== Segment start ==

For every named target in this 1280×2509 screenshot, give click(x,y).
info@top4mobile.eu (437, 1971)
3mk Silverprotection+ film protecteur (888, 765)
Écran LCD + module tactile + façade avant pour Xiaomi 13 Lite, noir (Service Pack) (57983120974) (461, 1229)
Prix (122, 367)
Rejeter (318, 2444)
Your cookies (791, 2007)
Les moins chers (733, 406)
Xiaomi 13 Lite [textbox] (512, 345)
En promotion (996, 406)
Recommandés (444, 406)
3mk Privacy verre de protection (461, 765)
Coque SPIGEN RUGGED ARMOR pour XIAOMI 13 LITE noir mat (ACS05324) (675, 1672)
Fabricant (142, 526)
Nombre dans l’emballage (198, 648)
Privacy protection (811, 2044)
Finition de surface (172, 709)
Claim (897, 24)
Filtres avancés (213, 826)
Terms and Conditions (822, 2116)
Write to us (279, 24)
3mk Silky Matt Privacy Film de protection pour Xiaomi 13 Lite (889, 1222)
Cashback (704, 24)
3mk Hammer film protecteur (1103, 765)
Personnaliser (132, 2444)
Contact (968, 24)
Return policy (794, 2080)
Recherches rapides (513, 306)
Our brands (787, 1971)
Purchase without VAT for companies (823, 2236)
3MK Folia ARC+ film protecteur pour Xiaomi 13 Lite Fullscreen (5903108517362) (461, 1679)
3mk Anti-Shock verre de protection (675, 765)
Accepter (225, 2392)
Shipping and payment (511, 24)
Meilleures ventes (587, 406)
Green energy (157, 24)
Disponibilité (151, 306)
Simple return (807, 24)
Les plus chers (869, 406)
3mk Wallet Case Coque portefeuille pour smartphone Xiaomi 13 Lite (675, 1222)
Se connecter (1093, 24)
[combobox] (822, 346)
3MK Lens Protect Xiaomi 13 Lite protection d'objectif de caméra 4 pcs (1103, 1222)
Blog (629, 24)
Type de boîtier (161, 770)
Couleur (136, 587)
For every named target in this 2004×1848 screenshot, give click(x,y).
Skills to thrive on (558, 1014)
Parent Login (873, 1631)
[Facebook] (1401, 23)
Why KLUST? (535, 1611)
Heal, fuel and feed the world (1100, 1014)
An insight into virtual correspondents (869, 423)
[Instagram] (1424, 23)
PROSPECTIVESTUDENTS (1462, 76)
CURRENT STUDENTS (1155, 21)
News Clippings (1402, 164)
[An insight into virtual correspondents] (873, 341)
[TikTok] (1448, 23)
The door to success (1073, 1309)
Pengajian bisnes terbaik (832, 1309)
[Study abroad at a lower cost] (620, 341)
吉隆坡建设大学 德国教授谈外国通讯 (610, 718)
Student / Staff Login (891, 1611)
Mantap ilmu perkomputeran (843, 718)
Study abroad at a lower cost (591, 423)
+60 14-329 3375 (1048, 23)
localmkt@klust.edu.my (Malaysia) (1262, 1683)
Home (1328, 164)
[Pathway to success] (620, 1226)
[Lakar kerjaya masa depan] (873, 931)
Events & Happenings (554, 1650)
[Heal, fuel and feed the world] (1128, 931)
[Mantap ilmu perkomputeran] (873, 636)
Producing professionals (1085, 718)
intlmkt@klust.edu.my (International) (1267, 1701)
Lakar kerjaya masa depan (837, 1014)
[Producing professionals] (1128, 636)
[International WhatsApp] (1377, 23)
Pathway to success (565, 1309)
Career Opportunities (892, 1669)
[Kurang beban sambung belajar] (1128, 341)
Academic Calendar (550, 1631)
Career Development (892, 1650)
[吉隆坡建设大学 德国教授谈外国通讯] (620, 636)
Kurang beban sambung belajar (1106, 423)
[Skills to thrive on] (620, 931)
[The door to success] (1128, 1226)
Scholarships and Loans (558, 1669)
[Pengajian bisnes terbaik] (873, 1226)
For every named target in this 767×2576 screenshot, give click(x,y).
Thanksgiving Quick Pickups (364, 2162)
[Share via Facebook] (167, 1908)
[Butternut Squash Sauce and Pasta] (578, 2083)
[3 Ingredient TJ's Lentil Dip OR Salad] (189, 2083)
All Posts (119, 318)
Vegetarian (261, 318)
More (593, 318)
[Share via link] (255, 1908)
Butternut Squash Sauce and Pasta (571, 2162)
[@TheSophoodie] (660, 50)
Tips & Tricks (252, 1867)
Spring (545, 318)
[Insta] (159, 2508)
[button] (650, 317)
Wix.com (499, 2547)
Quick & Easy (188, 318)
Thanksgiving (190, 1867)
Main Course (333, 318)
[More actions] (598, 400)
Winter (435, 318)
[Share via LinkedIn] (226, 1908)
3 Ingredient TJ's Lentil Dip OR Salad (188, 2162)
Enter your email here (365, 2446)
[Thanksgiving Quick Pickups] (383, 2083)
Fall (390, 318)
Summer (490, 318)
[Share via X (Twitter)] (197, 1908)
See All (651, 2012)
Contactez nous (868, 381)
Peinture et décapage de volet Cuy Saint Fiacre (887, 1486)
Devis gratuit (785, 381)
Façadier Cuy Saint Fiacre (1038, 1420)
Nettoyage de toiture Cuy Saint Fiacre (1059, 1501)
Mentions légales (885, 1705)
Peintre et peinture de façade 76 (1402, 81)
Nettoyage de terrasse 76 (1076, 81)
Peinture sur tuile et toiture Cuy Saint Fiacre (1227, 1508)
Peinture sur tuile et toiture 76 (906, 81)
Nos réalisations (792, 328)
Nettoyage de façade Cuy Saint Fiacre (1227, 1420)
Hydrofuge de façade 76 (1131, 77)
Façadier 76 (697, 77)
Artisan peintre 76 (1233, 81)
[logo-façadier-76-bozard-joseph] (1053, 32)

== Segment end ==

● About this exercise
Print exactly the lines of the listing above starting at the line containing "3MK Folia ARC+" and ending at the line containing "Home (1328, 164)", both included.

● Answer below
3MK Folia ARC+ film protecteur pour Xiaomi 13 Lite Fullscreen (5903108517362) (461, 1679)
3mk Anti-Shock verre de protection (675, 765)
Accepter (225, 2392)
Shipping and payment (511, 24)
Meilleures ventes (587, 406)
Green energy (157, 24)
Disponibilité (151, 306)
Simple return (807, 24)
Les plus chers (869, 406)
3mk Wallet Case Coque portefeuille pour smartphone Xiaomi 13 Lite (675, 1222)
Se connecter (1093, 24)
[combobox] (822, 346)
3MK Lens Protect Xiaomi 13 Lite protection d'objectif de caméra 4 pcs (1103, 1222)
Blog (629, 24)
Type de boîtier (161, 770)
Couleur (136, 587)
For every named target in this 2004×1848 screenshot, give click(x,y).
Skills to thrive on (558, 1014)
Parent Login (873, 1631)
[Facebook] (1401, 23)
Why KLUST? (535, 1611)
Heal, fuel and feed the world (1100, 1014)
An insight into virtual correspondents (869, 423)
[Instagram] (1424, 23)
PROSPECTIVESTUDENTS (1462, 76)
CURRENT STUDENTS (1155, 21)
News Clippings (1402, 164)
[An insight into virtual correspondents] (873, 341)
[TikTok] (1448, 23)
The door to success (1073, 1309)
Pengajian bisnes terbaik (832, 1309)
[Study abroad at a lower cost] (620, 341)
吉隆坡建设大学 德国教授谈外国通讯 (610, 718)
Student / Staff Login (891, 1611)
Mantap ilmu perkomputeran (843, 718)
Study abroad at a lower cost (591, 423)
+60 14-329 3375 (1048, 23)
localmkt@klust.edu.my (Malaysia) (1262, 1683)
Home (1328, 164)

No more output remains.